- French theatrical release poster
- Directed by: Jean Aurel
- Written by: Cécil Saint-Laurent; Jean Aurel;
- Produced by: Raymond Danon
- Starring: Brigitte Bardot; Maurice Ronet;
- Cinematography: Claude Lecomte
- Edited by: Anne-Marie Cotret
- Music by: Luis Fuentes Jr.
- Production companies: Lira Films; Ascot-Cineraid;
- Distributed by: Prodis
- Release dates: 7 November 1969 (France); 21 January 1970 (Italy);
- Running time: 86 minutes
- Countries: France; Italy;
- Language: French

= Les Femmes =

1969 film by Jean Aurel

Les Femmes (released in the United States as The Vixen) is a 1969 sex comedy film co-written and directed by Jean Aurel, starring Brigitte Bardot and Maurice Ronet.

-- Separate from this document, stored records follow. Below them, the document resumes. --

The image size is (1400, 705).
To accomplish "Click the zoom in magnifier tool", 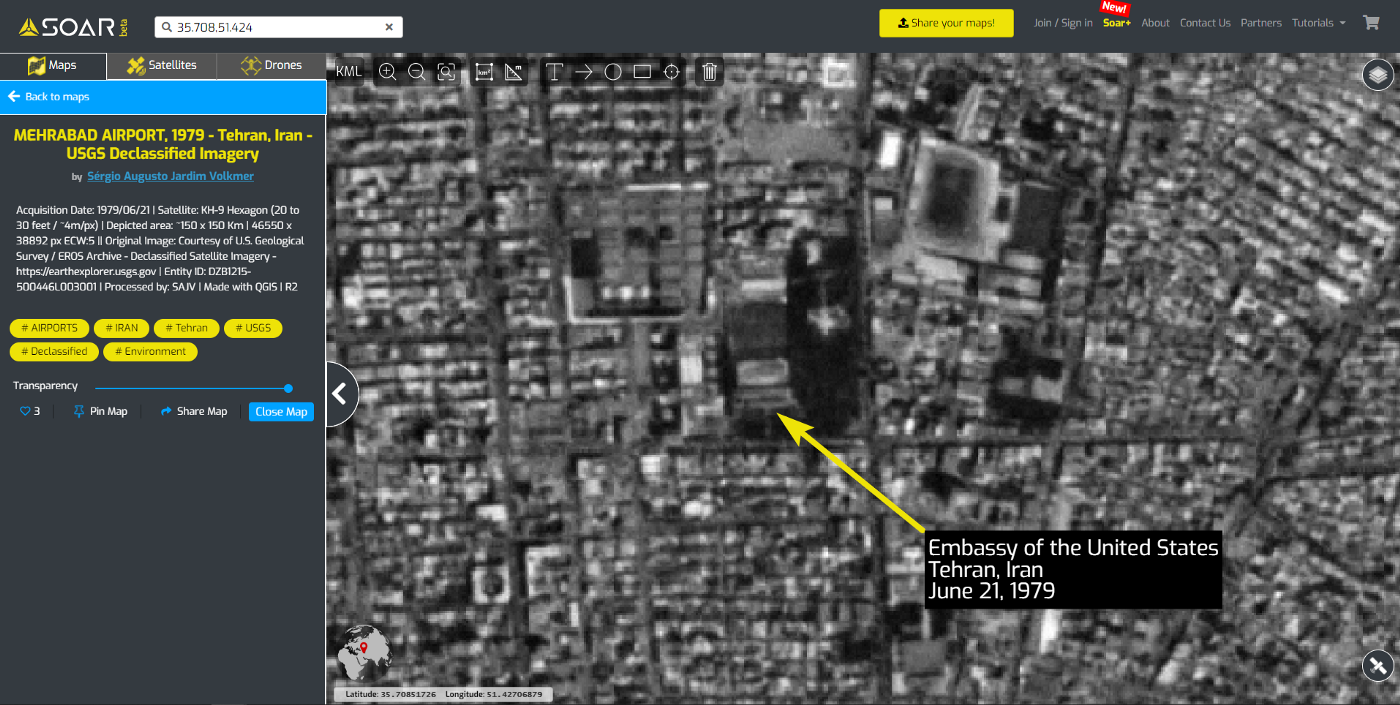I will [388, 72].
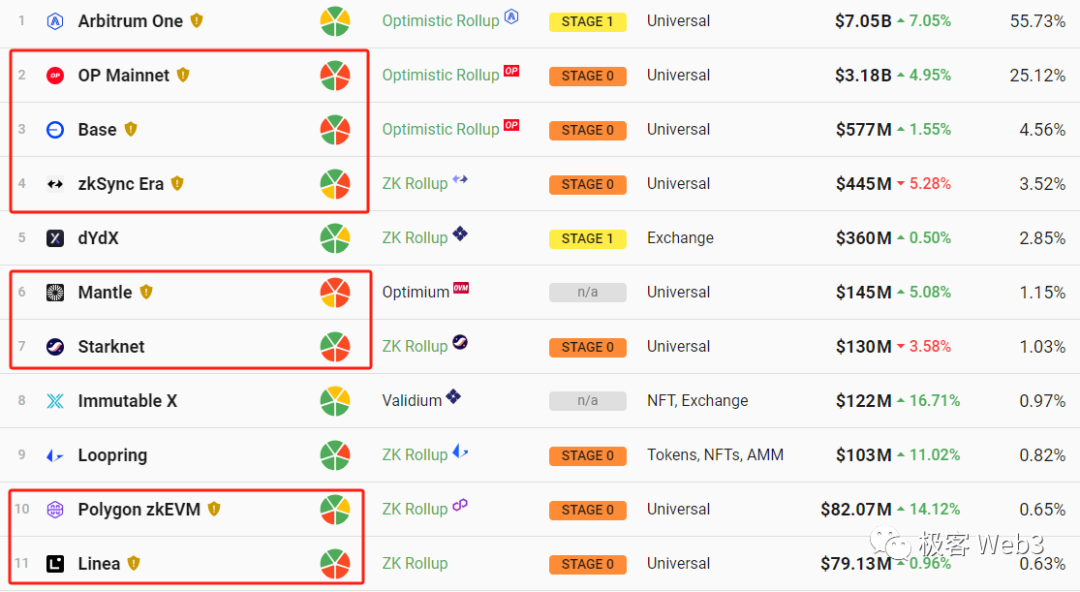Click the Starknet logo icon
1080x592 pixels.
pos(56,347)
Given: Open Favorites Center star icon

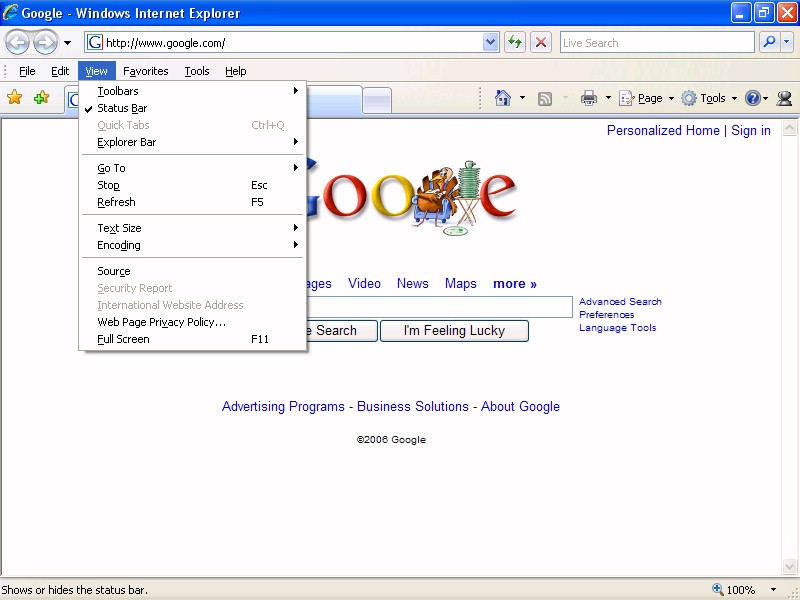Looking at the screenshot, I should (15, 97).
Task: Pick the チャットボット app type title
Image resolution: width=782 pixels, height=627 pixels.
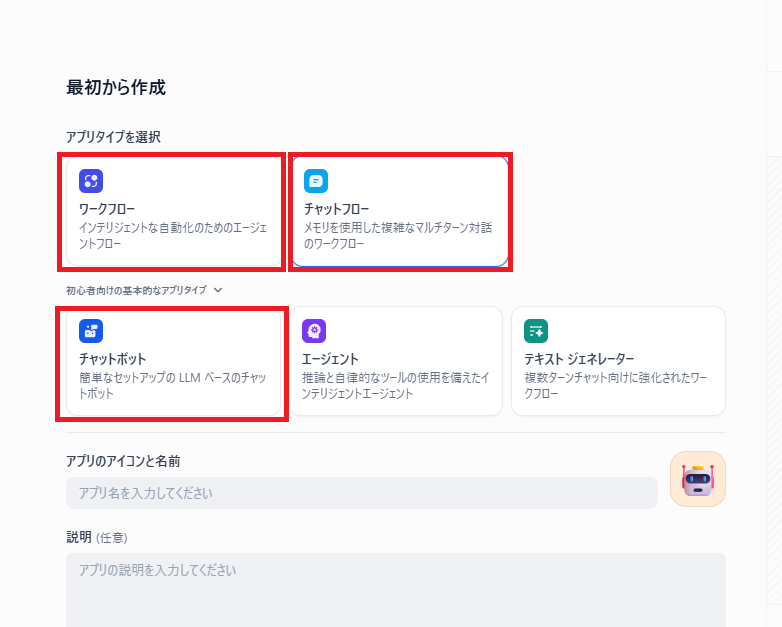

It recorded admissions of 505,292 in France.

==Cast==
- Brigitte Bardot as Clara
- Maurice Ronet as Jérôme
- Christina Holme as Marianne
- Anny Duperey as Hélène
- Jean-Pierre Marielle as L'éditeur
- Tanya Lopert as Louise

==Production==
The film marked a shift in Bardot's career from pictures aimed at the international market to movies more for the domestic market.
==Censorship==
When Les Femmes was first released in Italy in 1970, the Committee for the Theatrical Review of the Italian Ministry of Cultural Heritage and Activities rated it as VM18: not suitable for children under 18. In order for the film to be screened publicly, the Committee imposed the following modifications: 1) Delete the naked scenes of Marianne lying in bed;
2) Reduce the sequence of the sexual intercourse between Jerome and Marianne who are naked; 3) Reduce the final sequence of the sexual intercourse between Jerome and Clare in order to avoid scenes in which she is naked and scenes of lustful caresses.
The reason for the age restriction, cited in the official documents, is that: even after the cuts, the movie is still imbued with eroticism and it is inappropriate to the sensitivity of a minor. The official document number is: 55377, it was signed on 20 January 1970 by Minister Domenico Magrì.